Michael Jordan has people who wax his wheels and shine his shoes and buff his brass. He has people who fashion his clothes and tend his toes and powder his nose. He has three guys to watch his back and three his front and one just to let him win at Scrabble. Too bad he doesn't have anybody to tell him when he's being a jerk.
Last June he won his sixth NBA title with a steal and a jumper in the last 41 seconds. Afterward he said he'd think a little and then let everybody know if he was going to retire. That was seven months ago.
Seven months ago! Carmen Electra has been married and annulled 11 times since then! Your new Pentium 4000X PowerLap will be obsolete in less time! The Malaysian red-eared sloth gestates, delivers and expires in less man seven months! Thank God, Jordan's not working the ER.
Nurse: Dr. Jordan! This kid's in big trouble! What should we do?
Jordan: Ummm, well, let me run that by Charles and get back to you.
It's not as if this was Sophie's Choice. It was either a) play the game of your life, hold the pose and retire in eye-aching glory, or b) come back for a sawed-off season full of puffy daddies stumbling around for teams Scotch-taped together at a chaotic two-week yard sale. We'll give you all the time you need. Is 10 seconds enough?
Not that anybody was eager to hear. Just the NBA, NBC, the Chicago Bulls, Scottie Pippen, Dennis Rodman, 198 other free agents, Dow Jones, America, the world and Radio Free Neptune.

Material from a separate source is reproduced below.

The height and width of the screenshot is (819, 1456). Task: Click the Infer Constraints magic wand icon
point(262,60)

You say, Wait a minute! Michael was just holding off to bolster the players' position during negotiations to end the lockout!
Some bolstering. The players crumbled like Roquefort.

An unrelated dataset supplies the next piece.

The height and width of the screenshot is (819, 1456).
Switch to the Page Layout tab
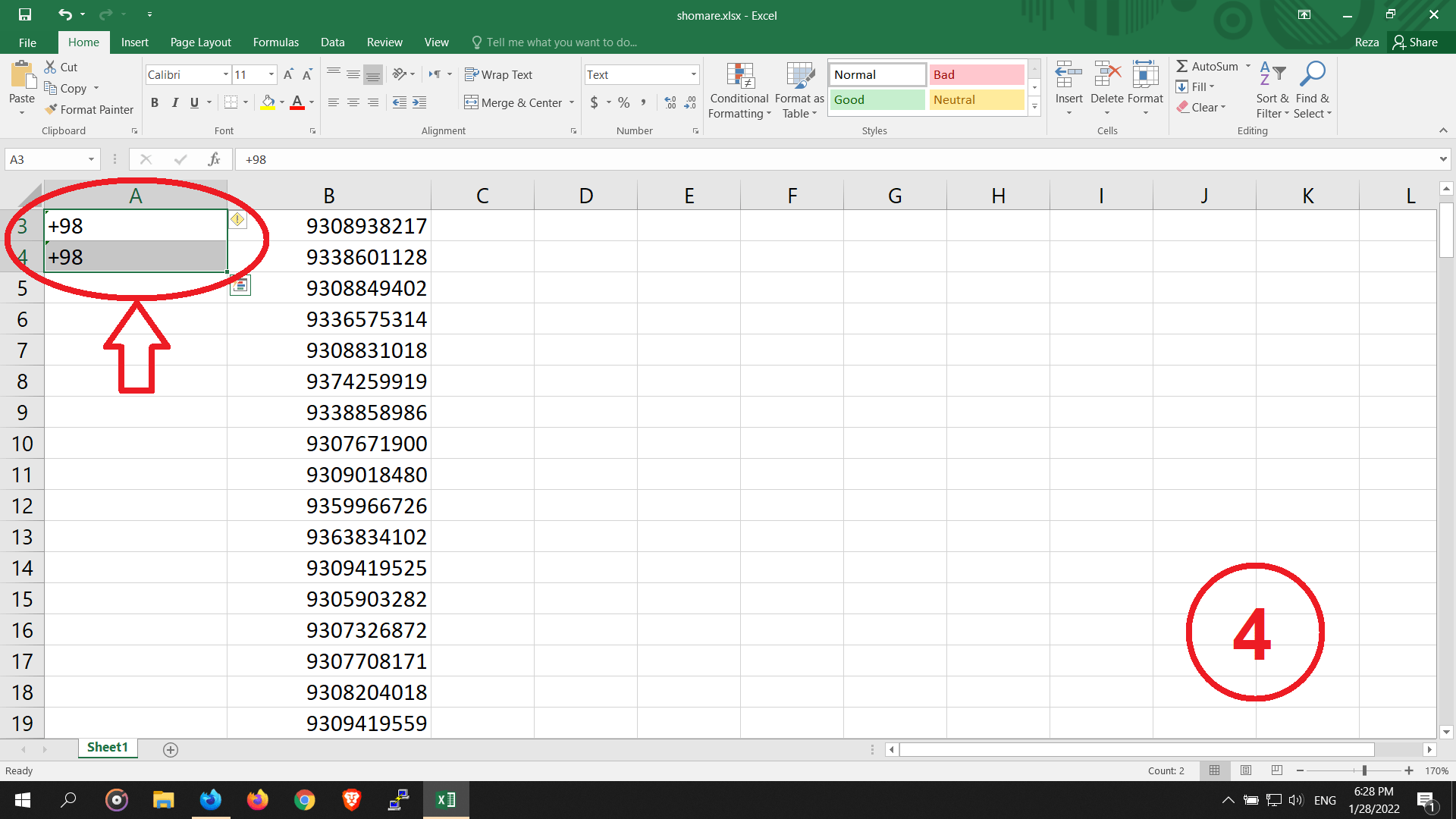point(200,42)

Not long ago Jordan said he'd announce his decision when the lockout ended. It ended. Jordan was playing golf in the Bahamas. The next day Jordan was still playing golf in the Bahamas. The next day nobody seemed to know where he was. The Bulls said they weren't lifting a hoof until they heard from Jordan. The league froze. A whole line of free agents bumped into the back of one another. For Jordan it must've been some wonderful ego trip: the world waiting for you on one crammed corner, rain dripping off guys' hats as each of them lifted his watch to his ear to see if the damn thing was still ticking. "Scottie's been trying to reach him," Jimmy Sexton, Pippen's agent, said three days after the agreement was reached. "Nobody knows where he is."